Realize monitoring time-consuming tasks, deadlock and ANR in Android
灵感来源自 SystemServer WatchDog机制
SystemServer WatchDog机制:主要是用来监控系统服务是否因为耗时任务、死锁等原因出现卡死。如果卡死超过最大容忍时间,SystemServer将会重启(framework层重启)。
本项目很大程度上参考了SystemServer WatchDog的实现,并且根据App的实际场景进行了改造以及丰富。
监控子线程任务:JJWatchDog会每隔一段时间发送消息到监控的Handler中,如果不能在规定时间内执行发送的消息,则会报警。
主线程监控:JJWatchDog会默认监控主线程,跟监控子线程一样也是每隔一段时间发送消息。可以用来监控ANR但是并不一定准确。不过可以用来做个参考,因为主线程中有耗时任务也是很危险的。
监控死锁:JJWatchDog会专门一个线程来检查锁,并且这个线程也会加入到线程监控中。只要在Monitor的实现中获取一下锁即可实现锁监控。如果不能在规定时间内执行发送的消息,则会报警。
Inspired by SystemServer WatchDog mechanism. SystemServer WatchDog mechanism: it is mainly used to monitor whether system services are stuck due to time-consuming tasks, deadlocks and other reasons. If the jam exceeds the maximum tolerance time, the system server will restart (framework layer restart).

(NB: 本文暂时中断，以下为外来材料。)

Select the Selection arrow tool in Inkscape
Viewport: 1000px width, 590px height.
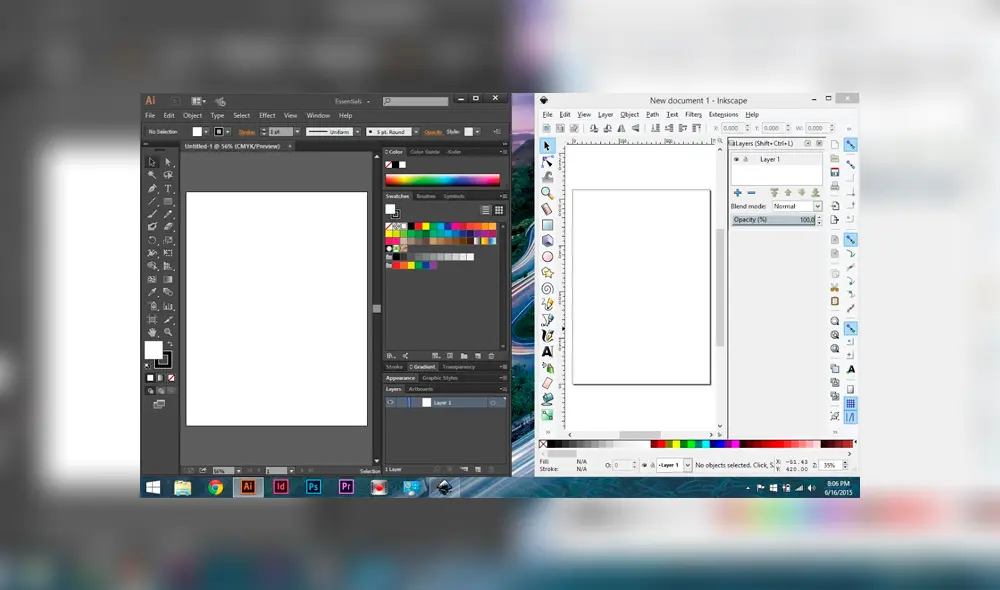pos(546,145)
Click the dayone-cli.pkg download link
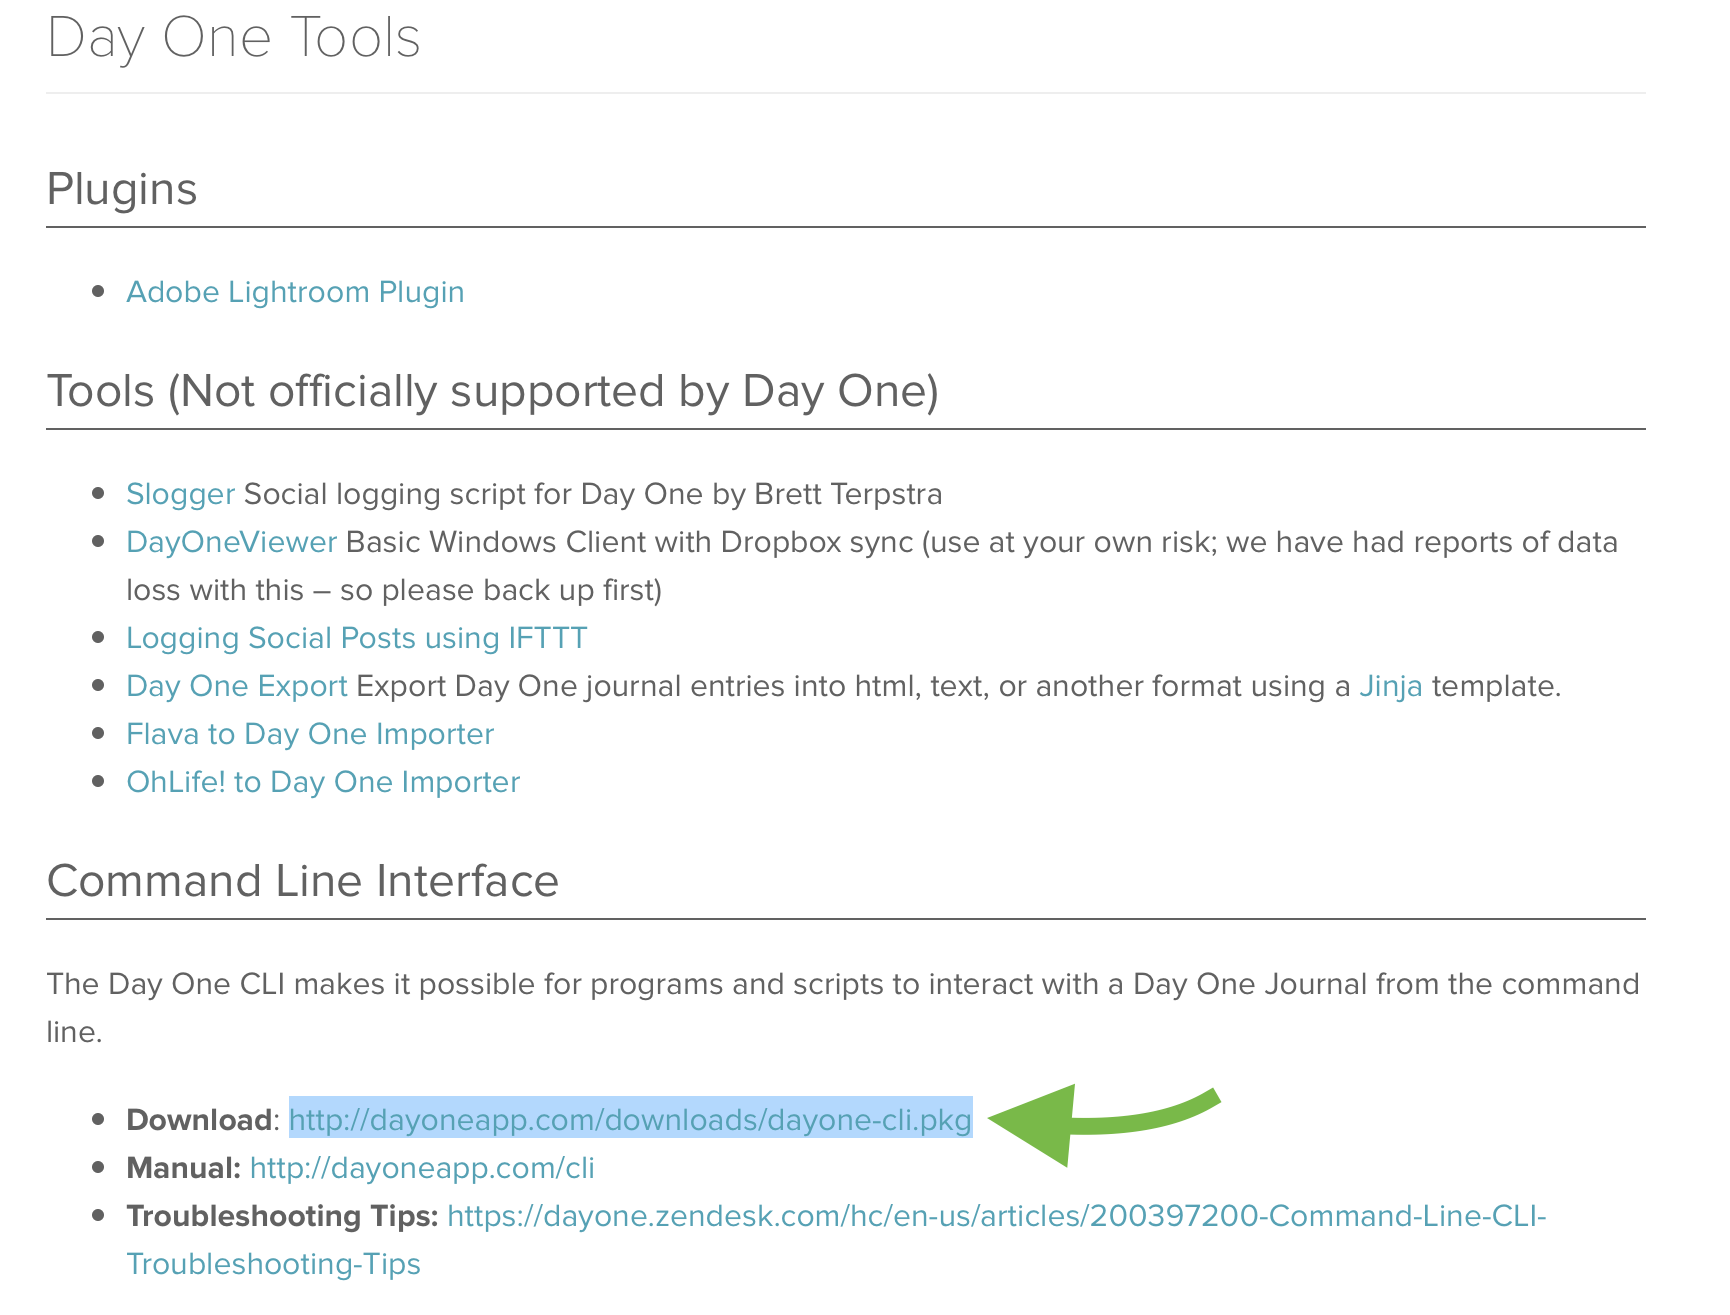 (630, 1120)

This project largely refers to the implementation of SystemServer WatchDog, and has been transformed and enriched according to the actual scenario of the app.
Monitoring thread: JJWatchDog will send messages to the monitored handler at regular intervals. If the message cannot be executed within the specified time, an alarm will be given.
Monitoring Main thread: JJWatchDog will monitor the main thread by default. Like monitoring sub threads, it also sends messages at regular intervals. It can be used to monitor anr, but it is not necessarily accurate. However, it can be used as a reference, because it is also dangerous to have time-consuming tasks in the main thread.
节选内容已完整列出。